From the earliest days in our country, the great Bishop, Saint John Neumann, and wonderful layperson, Saint Elizabeth Ann Seton, saw to the establishment of Catholic schools as a viable option for Catholic children to develop minds and souls, with Christ at the center of the school community. Free to express Christ in both academics and athletics, prayer and reason could be jointly pursued without the State dictating what was right and what was wrong; what was allowed and what wasn’t.

In many regards, Catholic schools continue to stay true to the core values on which they were founded. Unfortunately, some if not many, of our schools cannot always called recalled big “C” Catholic schools, just simply schools in the “spirit” of our Catholic Faith. This is most certainly true with too many of our “Catholic“ Colleges as well.

Sadly our grade and high schools are suffering from the cultural influences which dictate against our moral teachings and values. The “Catholic“ identity is dissolving in favor of a multi-verse of cultural relativism, academic shallowness, and spiritual syncretism.

We need to re-capture our original goals and Catholic identity, without apology or political and cultural correctness. Christ is not an agenda. He is a person, he is God! Catholic education must never falter in its goal of a Christ-centered and infused program that seeks to edify the whole child, mind body and soul!

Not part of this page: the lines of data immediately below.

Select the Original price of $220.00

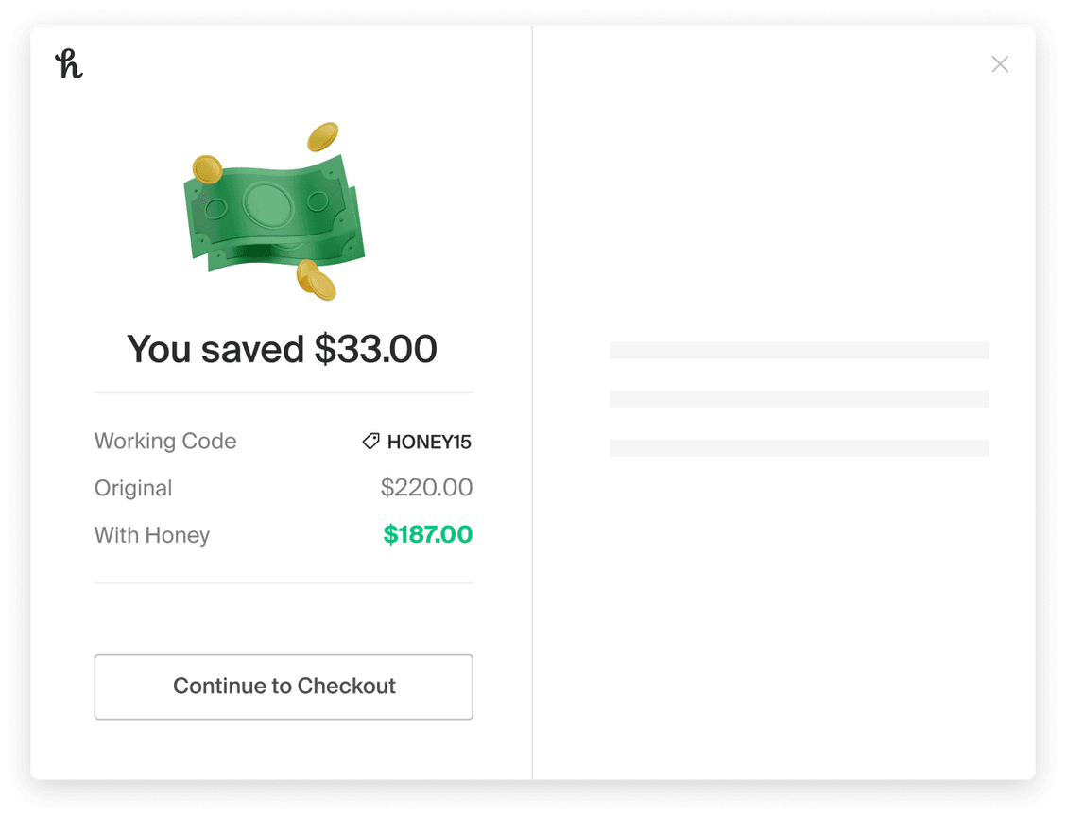pyautogui.click(x=427, y=488)
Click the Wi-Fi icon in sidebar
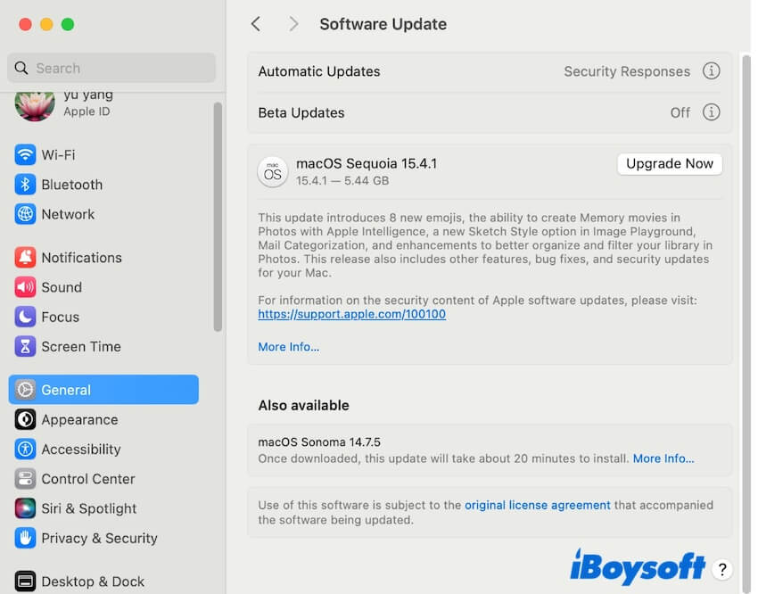The image size is (758, 594). (x=25, y=155)
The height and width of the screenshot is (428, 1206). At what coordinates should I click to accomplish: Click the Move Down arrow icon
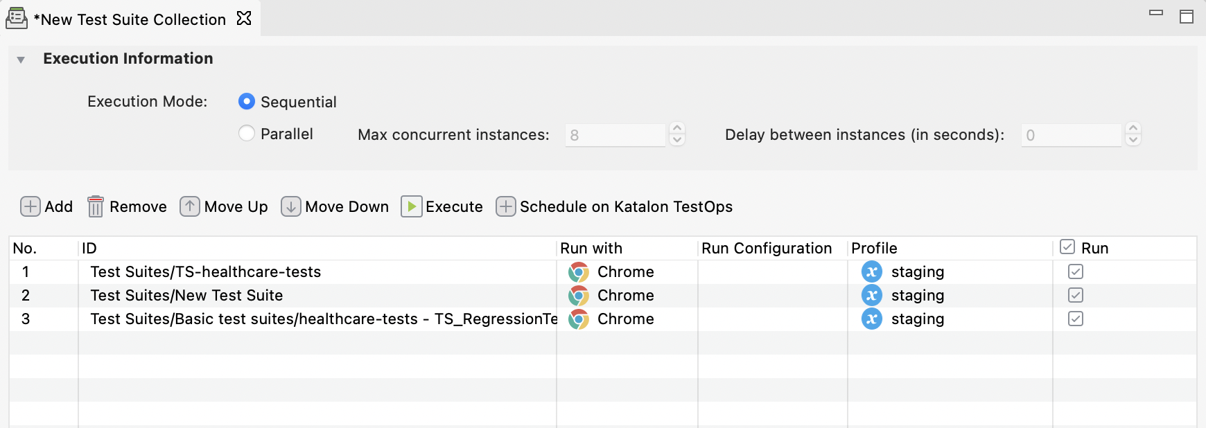click(x=291, y=206)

Let us enrich Catholic Schools Week by praying for Catholic Schools, the students and parents, their faculty and staff. Let us never weaken our resolve to stay Catholic in a sea of wishy-washy tendencies and errors. The next generation demands the right to experience the Catholic faith. If we can’t do it in our Catholic schools, then why expend finances and resources needed, just to be like everyone else? If we can’t meet that goal, why have Catholic schools at all?